We now prove the following inductively:
1) W(f+1,1) = W(f,2)
2) W(f+1,-2m) = W(f,m) for m >= 2
3) W(f,0) = W(f,-2) + (-1)^f
Property 1 is the same as D)
Property 2 follows inductively very easily for m >= 3. For m=2, we note that:
W(f+1,-4) = W(f,-6) + W(f,-2) by B)
= W(f-1,3) + W(f-1,-4) + W(f-1,0) by 2) and B)
= W(f-1,3) + W(f-2,2) + W(f-1,0) by 2)
= W(f-1,3) + W(f-1,1) + W(f-1,0) by 1)
= W(f,2) by E)
which completes the inductive proof of B).
To prove C), note that
W(f+1,0) = W(f,1) + W(f,-2)
while
W(f+1,-2) = W(f,-4) + W(f,0) = W(f-1,2) + W(f,0) = W(f,1) + W(f,0)
The coefficients switch places and increase by W(f,1).
Since W(0,0) starts out 1 larger than W(0,-2), they will alternate being 1 larger,
completing the proof of C)
Now consider the total number of ways to get a nonnegative score, MINUS TWICE the number of ways to get a negative score:
A(f) = sum(m=2,..) W(f,m) + W(f,1) + W(f,0) – 2 W(f,-2) – 2 sum(m=2,..) W(f,-2m)
= ( Probability to win or tie – 2*probability to lose ) * 2^f
For shorthand, write Probability to win or tie as Pwt and probability to lose as Pl = 1 – Pwt.
Now let’s massage the form of A(f):
Replace W(f,2) = W(f,4) + W(f,1) + W(f,0) and W(f,m>2) with W(f-1,m-1) + W(f-1,m+1):
sum(m=2,..) W(f,m) = 2 sum(m=2,..) W(f-1,m) – W(f-1,2) + W(f-1,1) + W(f-1,0)
Because of B), 2 sum(m=2,..) W(f-1,m) = 2 sum(m=2,..) W(f,-2m) so these cancel, leaving
A(f) = – W(f-1,2) + W(f-1,1) + W(f-1,0) + W(f,1) + W(f,0) – 2 W(f,-2)
But W(f-1,2) = W(f,1) by 1), so these terms cancel:
A(f) = W(f-1,1) + W(f-1,0) + W(f,0) – 2 W(f,-2)
Use W(f-1,1) = W(f-2,2) = W(f-1,-4) from 1) and 2):
A(f) = W(f-1,-4) + W(f-1,0) + W(f,0) – 2 W(f,-2)

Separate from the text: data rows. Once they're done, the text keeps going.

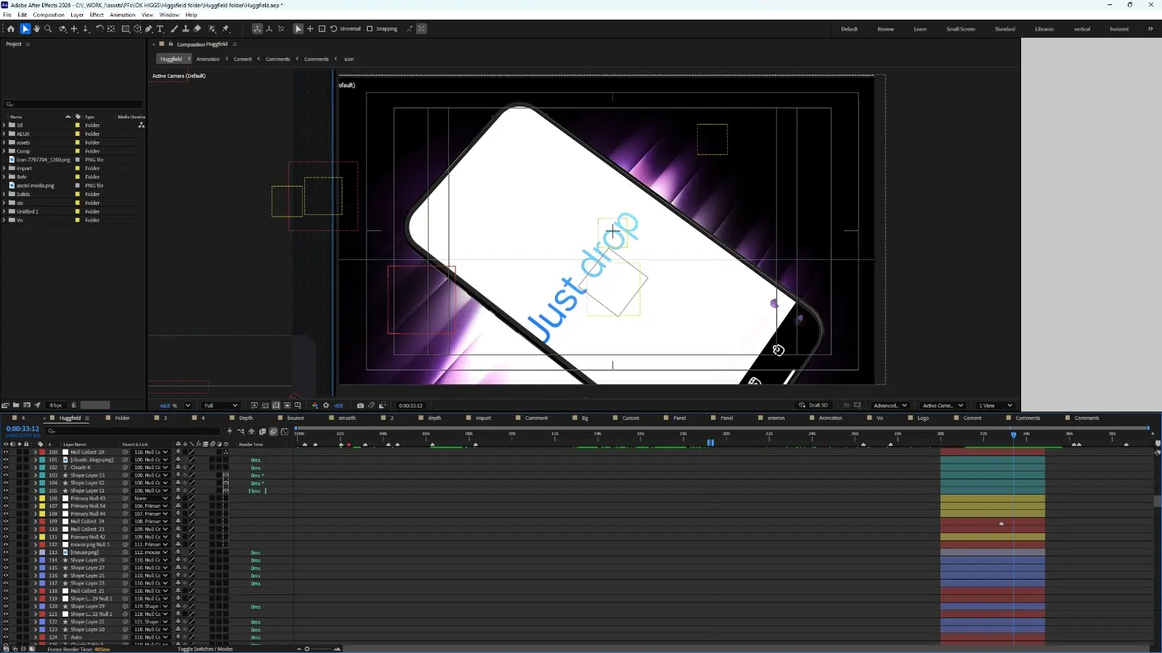Click the Home icon in the toolbar
This screenshot has height=653, width=1162.
click(x=11, y=29)
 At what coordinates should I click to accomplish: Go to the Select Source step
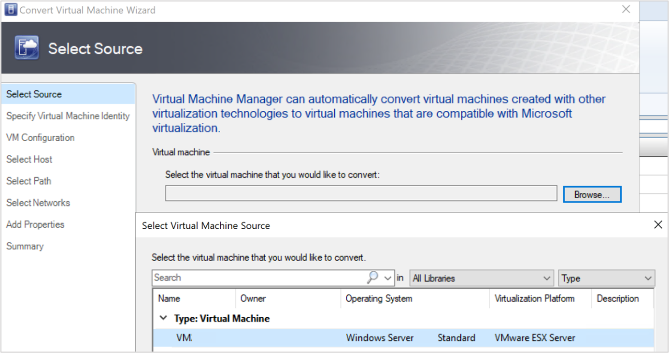pyautogui.click(x=34, y=94)
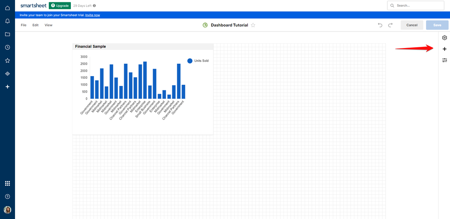Click the Invite now link
Image resolution: width=450 pixels, height=219 pixels.
tap(92, 15)
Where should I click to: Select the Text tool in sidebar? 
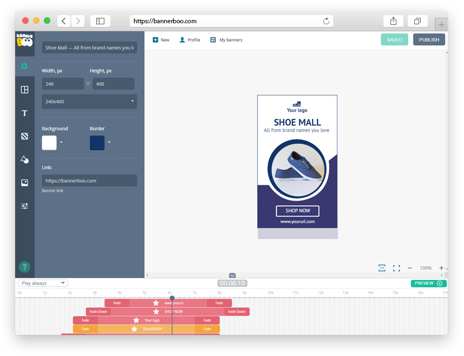coord(24,113)
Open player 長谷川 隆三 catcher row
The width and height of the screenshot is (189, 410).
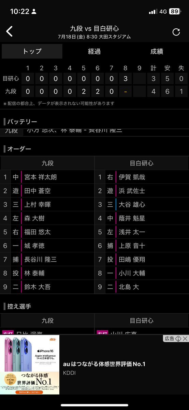point(47,260)
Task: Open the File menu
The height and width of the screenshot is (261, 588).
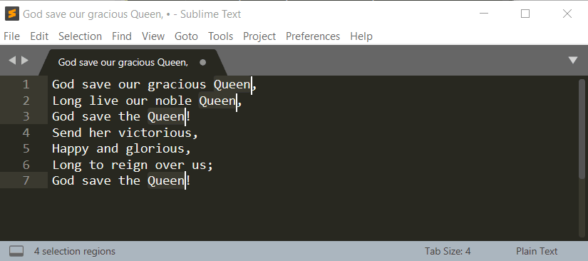Action: 11,36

But W(f-1,-4) + W(f-1,0) = W(f,-2) by B), so I get
A(f) = W(f,0) – W(f,-2) = (-1)^f by C)
2^f (Pwt – 2*Pl) = (-1)^f
But Pl = 1 – Pwt, so
3 Pwt – 2 = (-1)^f/2^f
Pwt = (2/3) + (-1/2)^f / 3
The probability to win or tie converges to (2/3) exponentially, with alternating corrections.